- Gates Hillman Centers
- Mauldin Auditorium 1305
- ALAN R. WAGNER
- Assistant Professor
- Department of Aerospace Engineering
- The Pennsylvania State University
Exploring Human-Robot Trust during Emergencies
This talk presents our experimental results related to human-robot trust involving more than 2000 paid subjects exploring topics such as how and why people trust a robot too much and how broken trust in a robot might be repaired. From our perspective, a person trusts a robot when they rely on and accept the risks associated with a robot’s actions or data. Our research has focused on the development of a formal conceptualization of human-robot trust that is not tied to a particular problem or situation. This has allowed us to create algorithms for recognizing which situations demand trust, provided insight into how to repair broken trust, and affords a means for bootstrapping one’s evaluation of trust in a new person or new robot. This talk presents our results using these techniques as well as our larger computational framework for representing and reasoning about trust. Our framework draws heavily from game theory and social exchange theories. We present results from this work and an ongoing related project examining social norms in terms of social and moral norm learning.
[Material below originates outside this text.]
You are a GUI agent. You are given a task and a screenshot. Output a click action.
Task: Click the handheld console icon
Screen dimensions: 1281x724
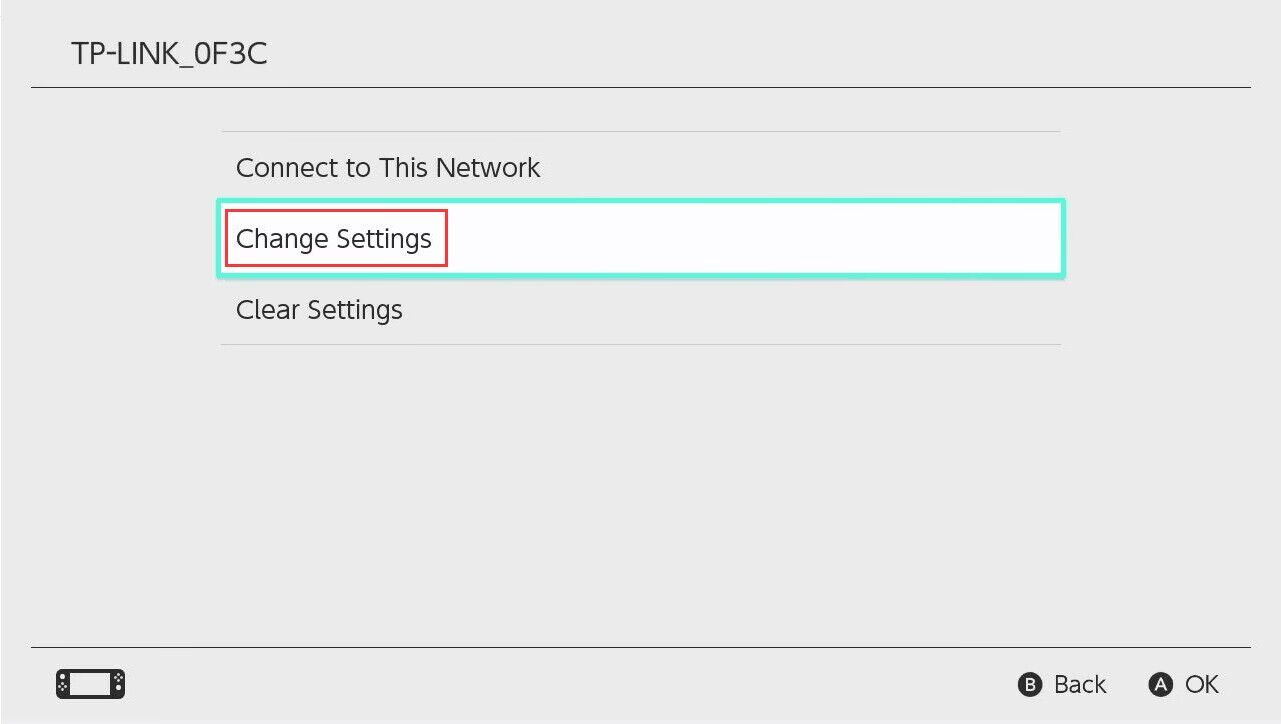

Dr. Alan Wagner is an assistant professor of Aerospace Engineering and Rock Ethics research associate at Penn State. Previously Dr. Wagner was a senior research scientist at Georgia Institute of Technology’s Research Institute and a member of the Institute of Robotics and Intelligent Machines. His research interest include the development of algorithms that allow a robot to create categories of models, or stereotypes, of its interactive partners, creating robots with the capacity to recognize situations that justify the use of deception and to act deceptively, and methods for representing and reasoning about trust. Application areas for these interests range from military to healthcare. Dr. Wagner’s research has won several awards including being selected for by the Air Force Young Investigator Program. His research on deception has gained significant notoriety in the media resulting in articles in the Wall Street Journal, New Scientist Magazine, the journal of Science, and described as the 13th most important invention of 2010 by Time Magazine. His research has also won awards within the human-robot interaction community, such as the best paper award at RO-MAN 2007. Dr. Wagner received his Ph.D. in computer science from Georgia Institute of Technology. He also holds a master’s degree in computer science from Boston University and a bachelor’s degree in psychology from Northwestern University.